American writer and theatre critic

Walter Francis Kerr (July 8, 1913 – October 9, 1996) was an American writer and Broadway theatre critic. He also was the writer, lyricist, and/or director of several Broadway plays and musicals as well as the author of several books, generally on the subject of theater and cinema.

==Biography==
Kerr was born in Evanston, Illinois, and earned both a B.A. and M.A. from Northwestern University, after graduation from St. George High School, also in Evanston.

He was a regular film critic for the St. George High School newspaper while a student there, and was also a critic for the Evanston News Index. He was the editor of the high school newspaper and yearbook. He taught speech and drama at The Catholic University of America.

After writing criticism for Commonweal he became a theater critic for the New York Herald Tribune in 1951. When that paper folded, he then began writing theater reviews for The New York Times in 1966, writing for the next seventeen years. During this time, Kerr lived in New Rochelle, New York in the same house Norman Rockwell had lived in.

He married fellow writer Jean Kerr (née Collins) on August 9, 1943. Together, they wrote the musical Goldilocks (1958), which won two Tony Awards. They also collaborated on Touch and Go (1949) and King of Hearts (1954). They had six children, one of whom was psychologist and author John Kerr.

Kerr died from congestive heart failure on October 9, 1996.

He was portrayed pseudonymously by David Niven in the 1960 film Please Don't Eat the Daisies, based on Jean Kerr's best-selling collection of humorous essays.

==Critiquing shows==

Kerr was one of the harshest New York theatre critics of his era, giving the fewest favorable reviews. He was well known for panning musicals that were musically ambitious.

Though he is credited with a short and harsh review of, "No Leica," for John Van Druten's I Am a Camera in the New York Herald Tribune on November 29, 1951, the phrase does not appear in the article. In fact his review was largely positive. The origin of the quip is in a syndicated gossip column by Walter Winchell quoting humorist Goodman Ace.

===Stephen Sondheim===
Many of the shows he critiqued were those of Stephen Sondheim. About Sondheim's Company, Kerr wrote that it was too cold, cynical and distant for his taste, though he "admitted to admiring large parts of the show."

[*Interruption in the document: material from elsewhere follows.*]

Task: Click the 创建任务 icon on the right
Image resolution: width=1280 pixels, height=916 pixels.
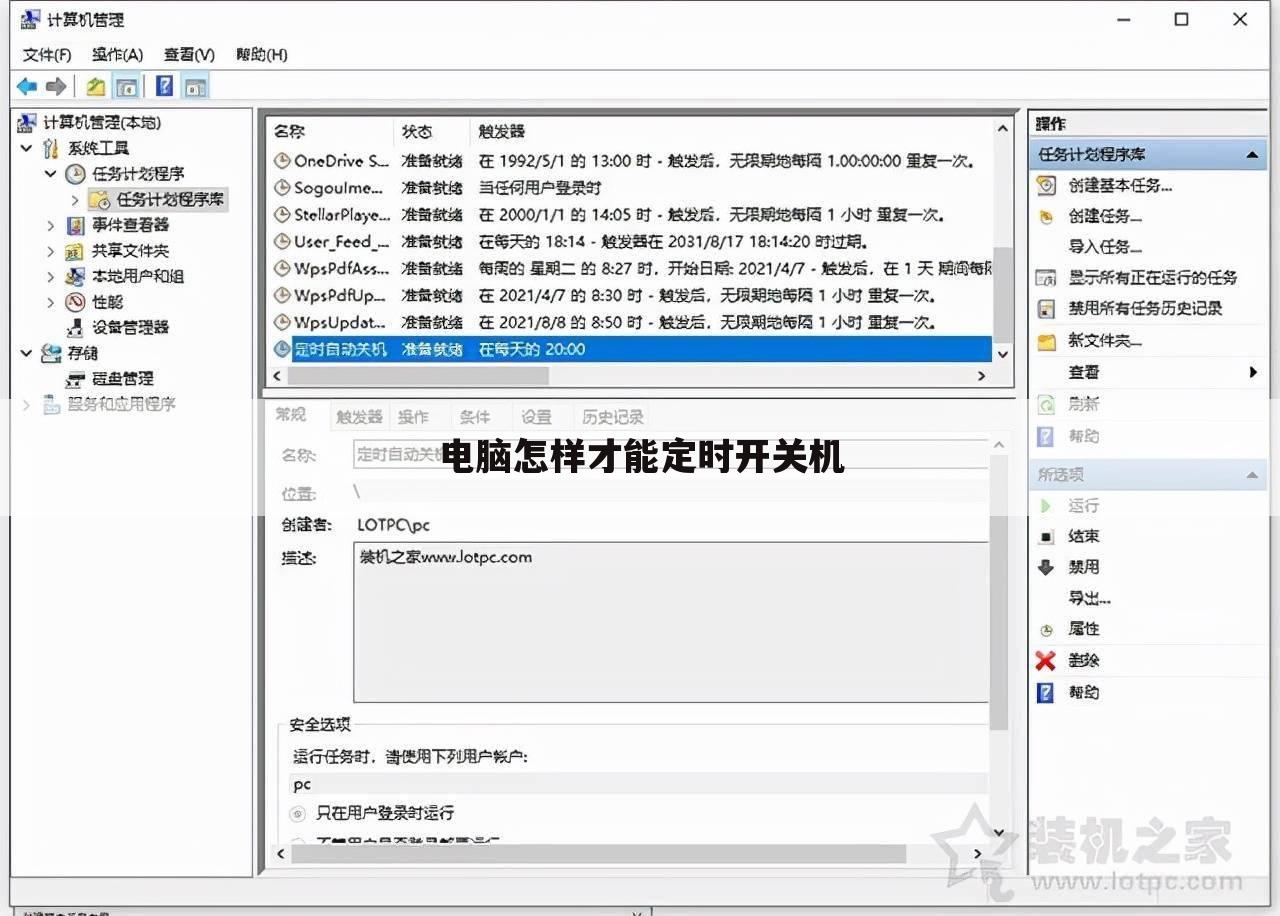Action: [x=1045, y=217]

About Sondheim's Follies, he wrote " 'Follies' is intermissionless and exhausting, an extravaganza that becomes tedious for two simple reasons: Its extravagances have nothing to do with its pebble of a plot; and the plot, which could be wrapped up in approximately two songs, dawdles through 22 before it declares itself done... Mr. Sondheim may be too much a man of the seventies, too present-tense sophisticated... The effort to bind it up inhibits the crackling, open-ended, restlessly varied surges of sound he devised with such distinction for Company."

He praised A Little Night Music, writing that "The score is a gift, the ladies are delightful, and producer Harold Prince has staged the moody meetings with easy skill."

He expressed mixed sentiments about Sweeney Todd: The Demon Barber of Fleet Street, praising the music but deeming it too lilting for the show's grisly subject; his conclusion- "What is this musical about?" He wrote a follow-up article on his observation that the musical contained a plot from Molière's The School for Wives, posing the question who, of all of the authors who had revised the tale of Sweeney Todd over the years, had put the plot into the story.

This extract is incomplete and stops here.